突然の雨が辛い経験、ありませんか?
ロードバイクに乗り慣れてくると、50km、10kmと行動範囲が広がっていくものです。時には、自然や刺激を求めて、山間部へとサイクリングに出かけることもあるでしょう。
しかし、山間では急な天候変化が付き物です。
「天気予報は晴れだったのに、急に強い雨が降ってきた」という経験をしたことがある人も、多いのではないでしょうか?
山間部では雨宿りできる場所がないため、レインウェアを持っていないと、体がずぶ濡れになってしまいます。身体が濡れると急速に体温が奪われてしまい、辛い思いをするばかりか、体調を崩したり、事故の原因にもなります。
快適なライドの為にも、安全な走行の為にも、急な雨に対応できるウェアが必要なのです。
レインジャケットが1枚あればグンと快適に
雨に対応するウェアの代表格が「レインジャケット」。これが1枚あるだけで、雨ライドの快適性と安全性がグンと向上します。
レインジャケットはウィンドブレーカーとも似ているように見えますが、実は似て非なるもの。想定している使用環境が異なります。
・ウィンドブレーカー:晴天or曇り用。撥水のみ=短時間の小雨ならはじく
・レインジャケット:雨天用。撥水+防水=雨水が内側に染みない
ウィンドブレーカーは肌寒い時にこそ活躍しますが、雨天時には防水性が力不足。雨あしが強いときや、梅雨などの雨が繰り返すときには対応しきれません。
雨天での使用を想定するならば、防水性のあるレインジャケットが必要となります。
どんなレインジャケットを選べばいいの?
「レインジャケット」と言っても、実は様々な製品があります。
自転車にも用途によって向き・不向きがあるように、レインジャケットにも使い方によって向き・不向きがあります。ここでは、『急な雨に対応するための、初心者向けレインジャケット』として考えていきましょう。

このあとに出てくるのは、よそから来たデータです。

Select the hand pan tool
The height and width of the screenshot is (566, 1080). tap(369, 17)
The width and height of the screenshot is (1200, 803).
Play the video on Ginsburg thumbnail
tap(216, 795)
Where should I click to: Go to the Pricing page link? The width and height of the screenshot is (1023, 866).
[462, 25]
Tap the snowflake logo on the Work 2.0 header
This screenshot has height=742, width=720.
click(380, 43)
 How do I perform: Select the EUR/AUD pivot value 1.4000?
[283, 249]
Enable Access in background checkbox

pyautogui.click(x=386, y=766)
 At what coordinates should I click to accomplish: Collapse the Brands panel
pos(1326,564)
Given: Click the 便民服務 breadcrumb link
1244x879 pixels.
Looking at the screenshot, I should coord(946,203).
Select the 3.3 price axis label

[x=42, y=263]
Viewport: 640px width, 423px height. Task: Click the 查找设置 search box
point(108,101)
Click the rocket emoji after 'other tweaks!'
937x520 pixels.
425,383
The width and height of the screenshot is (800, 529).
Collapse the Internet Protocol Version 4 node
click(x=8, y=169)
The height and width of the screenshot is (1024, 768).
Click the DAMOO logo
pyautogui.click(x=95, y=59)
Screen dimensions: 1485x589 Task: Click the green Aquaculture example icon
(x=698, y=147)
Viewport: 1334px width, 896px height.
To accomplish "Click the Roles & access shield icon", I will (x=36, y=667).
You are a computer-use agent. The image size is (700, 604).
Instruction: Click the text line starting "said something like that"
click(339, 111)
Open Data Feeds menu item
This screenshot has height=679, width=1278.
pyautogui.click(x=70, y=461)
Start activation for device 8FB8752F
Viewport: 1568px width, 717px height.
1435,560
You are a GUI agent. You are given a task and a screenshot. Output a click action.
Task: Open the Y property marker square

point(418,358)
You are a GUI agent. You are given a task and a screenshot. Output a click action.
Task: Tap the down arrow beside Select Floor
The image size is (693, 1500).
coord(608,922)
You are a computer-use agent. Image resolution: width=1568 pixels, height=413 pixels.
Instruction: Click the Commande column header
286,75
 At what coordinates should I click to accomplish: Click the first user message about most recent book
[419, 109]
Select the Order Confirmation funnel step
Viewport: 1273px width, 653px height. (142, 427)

まず大切なのは、「ロードバイク用のシルエット」であること。走りやすさに大きく影響しますので、身体にフィットするジャケットを選びましょう。
次に、「軽量・コンパクト」であること。ロードバイクで使用するなら、持ち運びのし易さが肝となるため、特に重要です。
では、それぞれの特徴について、詳しく見ていきましょう。
Point①ロードバイク用のシルエットを選ぶ
ロードバイクで使用するなら、サイクルジャージの様に身体にフィットするシルエットのジャケットがおすすめです
レインジャケットは登山用などアウトドアブランドからも販売されていますが、身体にフィットしていないと風でバタつき、空気抵抗とストレスになってしまいます。特に袖はバタつきやすい箇所ですので、体型に合うタイトなものを選びましょう。
また、ロードバイクは前傾姿勢をとるため、袖と後ろ側の着丈が長くないと手首や腰が露出し濡れてしまいます。
特に後ろ丈は、後輪からの泥跳ねから腰を守る大切な部分。できれば試着をして、サイズ感を確かめておくと安心ですね。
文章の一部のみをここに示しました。